Text excerpt:
>>

A new, fantastic point of view

When we began looking at the design of the recording and conservation project for the Barangaroo Boat and drawing in the experience and expertise of our network of colleagues actively involved in shipwreck recording and conservation, I got in touch with Dr Toby Jones from the Newport Medieval Ship conservation project in Wales, UK.

I had met him several years ago when I lived in the UK while I completed my Master in maritime archaeology at Bournemouth Uni. Dr Jones (I must ask him if he hates snakes) had undertaken the recording of the Newport ship timbers with a FaroArm/Rhino combo, and I was seeking his insight and advice. Surprisingly, he suggested another method. A new method. And so I met Thomas van Damme.

Thomas was part of the team that developed the Annotated Scans method for recording shipwreck timbers – a much more rapid, yet still highly accurate way of capturing incredibly detailed data – using a Structured Light Scanner/Rhino combo. This work has been published and is available to read open source. Another perk of this method – it is easier to teach.

And that is how we all came to be at the Sydney Metro conservation facility in the summer of 2019, sweating while the music was blaring and bouncing off the walls and the strobe of the scanner pulsed frantically, capturing the remains of one of the oldest known colonial Australian built craft to be excavated, raised and conserved.

Flying solo

“It is easier if you hold the laptop like this. Remember to unclip the battery pack from your hip before you walk away! Give it more geometry.”

<<

Stated problem a:
Copy the rows from the line containing "Given: Expand the Baud Rate dropdown" through the last row, including both of those lines. Leave the pictures out of your copy.

Data:
>>

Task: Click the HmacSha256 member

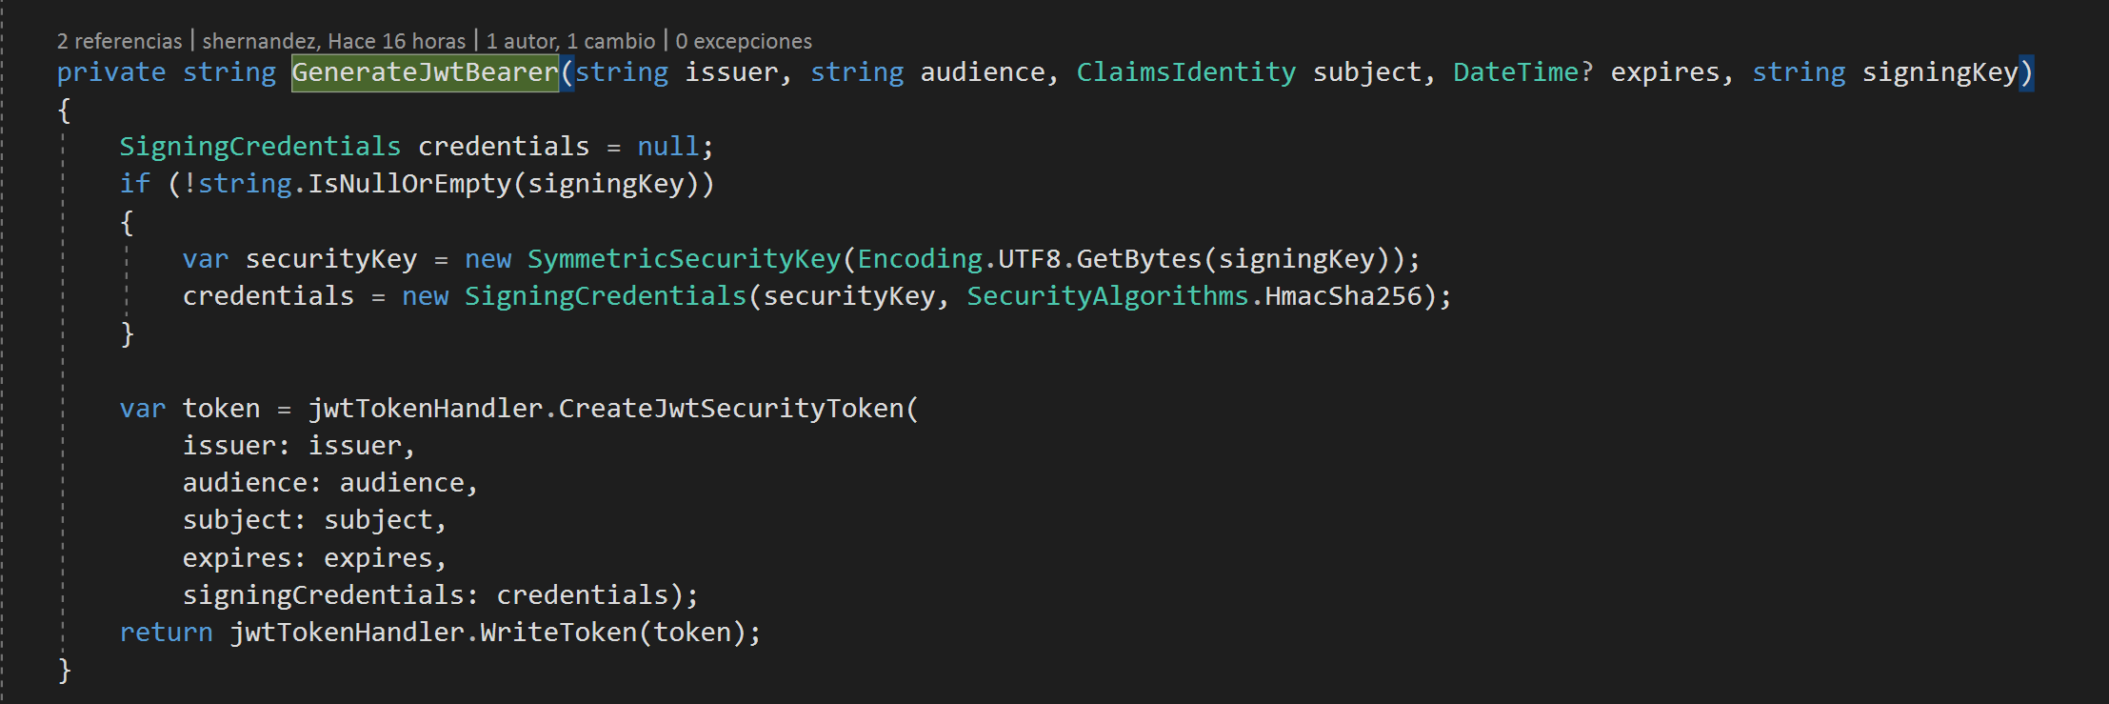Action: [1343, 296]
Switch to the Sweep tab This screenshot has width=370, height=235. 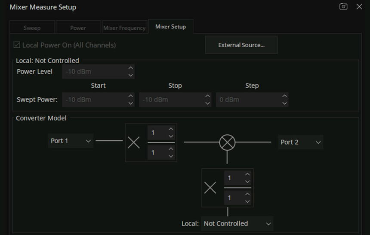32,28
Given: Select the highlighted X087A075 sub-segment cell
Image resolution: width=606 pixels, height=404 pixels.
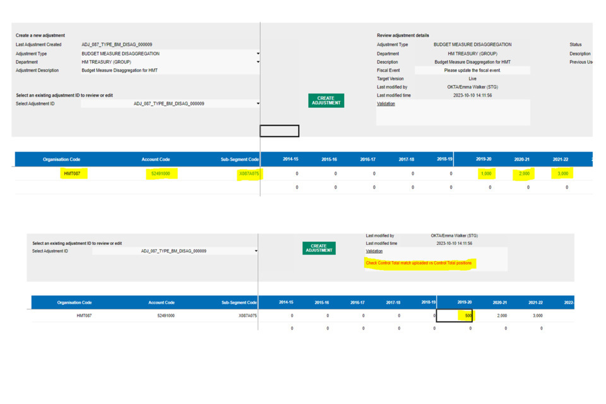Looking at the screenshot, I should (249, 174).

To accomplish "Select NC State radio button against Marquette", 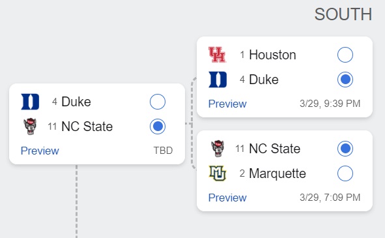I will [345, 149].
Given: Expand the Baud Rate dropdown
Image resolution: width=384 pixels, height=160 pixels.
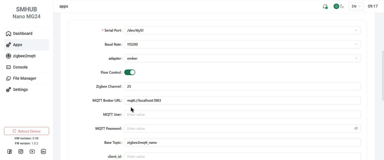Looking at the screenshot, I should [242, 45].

<<

Stated problem b:
Continue the piece about recording the Barangaroo Boat timbers, starting after its final line.

Right answer a:
Given: Expand the Baud Rate dropdown
Image resolution: width=384 pixels, height=160 pixels.
Looking at the screenshot, I should [242, 45].

Right answer b:
I eventually started to get a bit of a handle on it. I remember the first time Thomas walked away and left me to do the scan myself. It’s that mixture of “I’ve got this. I can do it!” and “Please come back – I have no idea what I’m doing!”.

But the real challenge came when Thomas completed his work and set off for home, back to Belgium. Notes, training videos and the phone/email where all there to assist in case of “panic mode” activation.

In order to ensure consistency in the recording of the timbers and use Thomas’ time efficiently, a small team of four archaeologists and one conservator were trained in various aspects of the recording process. However, I had spent the most time learning from Thomas (yeh, ok, that is mostly because I am pretty much part of the furniture) – a protégé, gaining instruction in more functions and techniques of the process. Therefore, upon his departure, undertaking the day to day recording work fell to me.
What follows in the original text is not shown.